▼▼▼

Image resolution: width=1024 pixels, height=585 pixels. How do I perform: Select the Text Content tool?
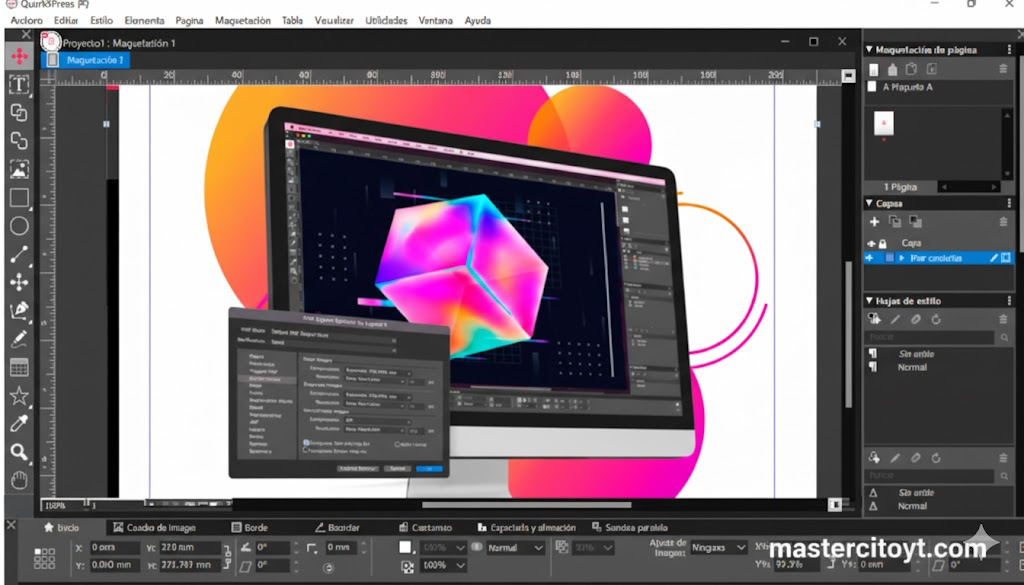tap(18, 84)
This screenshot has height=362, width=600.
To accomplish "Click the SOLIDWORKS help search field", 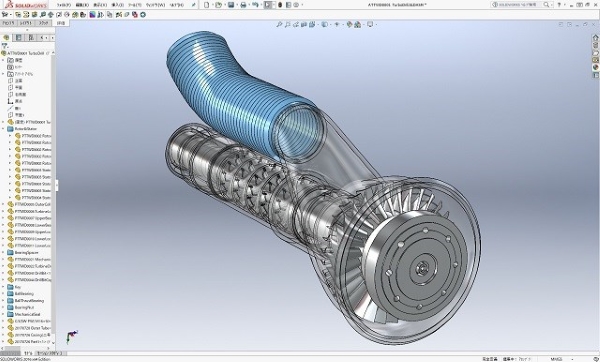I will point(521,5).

▲▲▲
▼▼▼

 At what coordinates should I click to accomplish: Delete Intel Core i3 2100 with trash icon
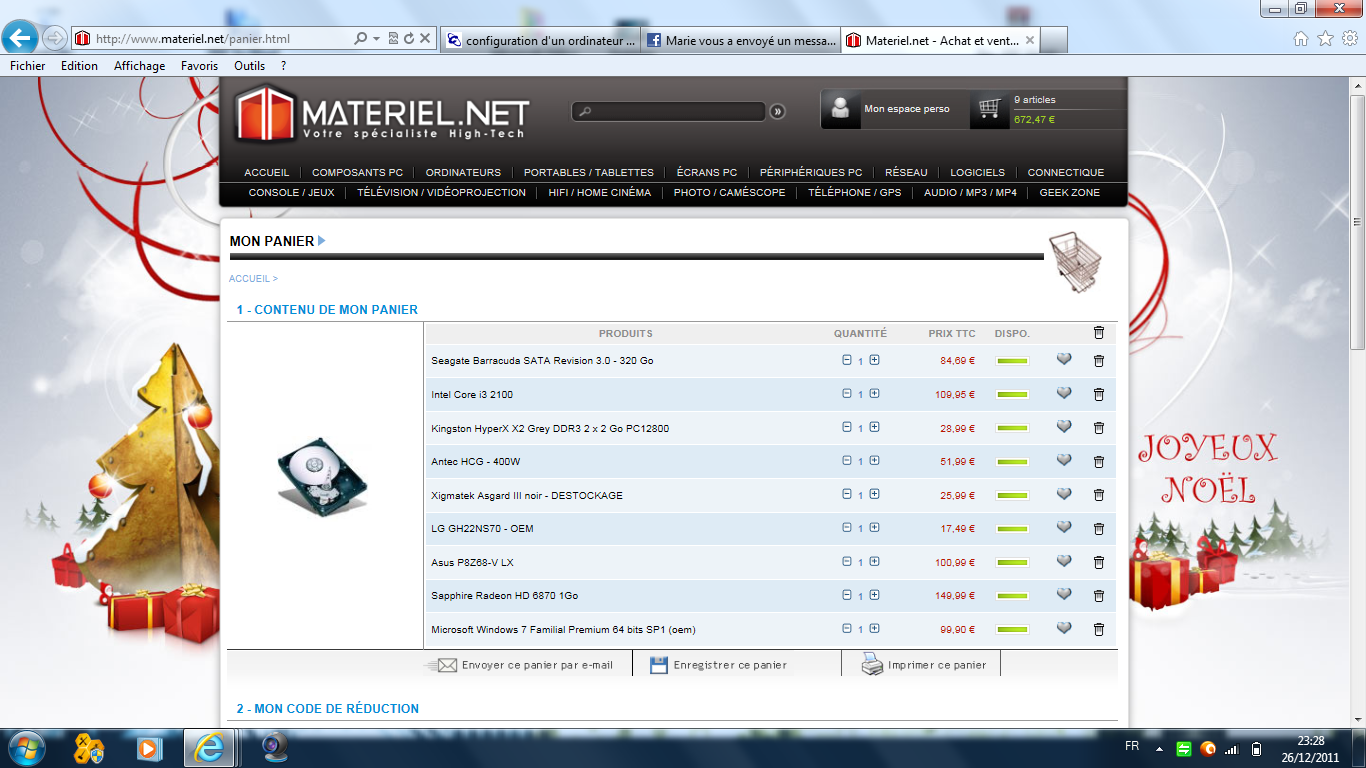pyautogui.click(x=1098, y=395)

▲▲▲
▼▼▼

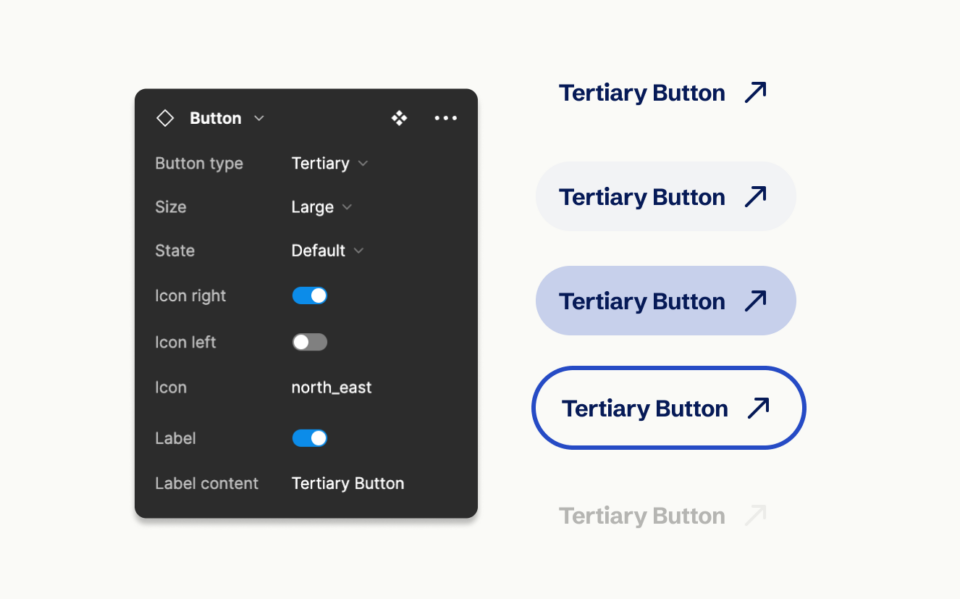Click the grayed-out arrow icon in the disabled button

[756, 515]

▲▲▲

*Aim*.
Pull out every line of the items above that contains the string "width", and copy each of those lines in full.

*Response*.
Image resolution: width=1024 pixels, height=585 pixels. How do I perform: Select the Text Content tool?
This screenshot has height=362, width=600.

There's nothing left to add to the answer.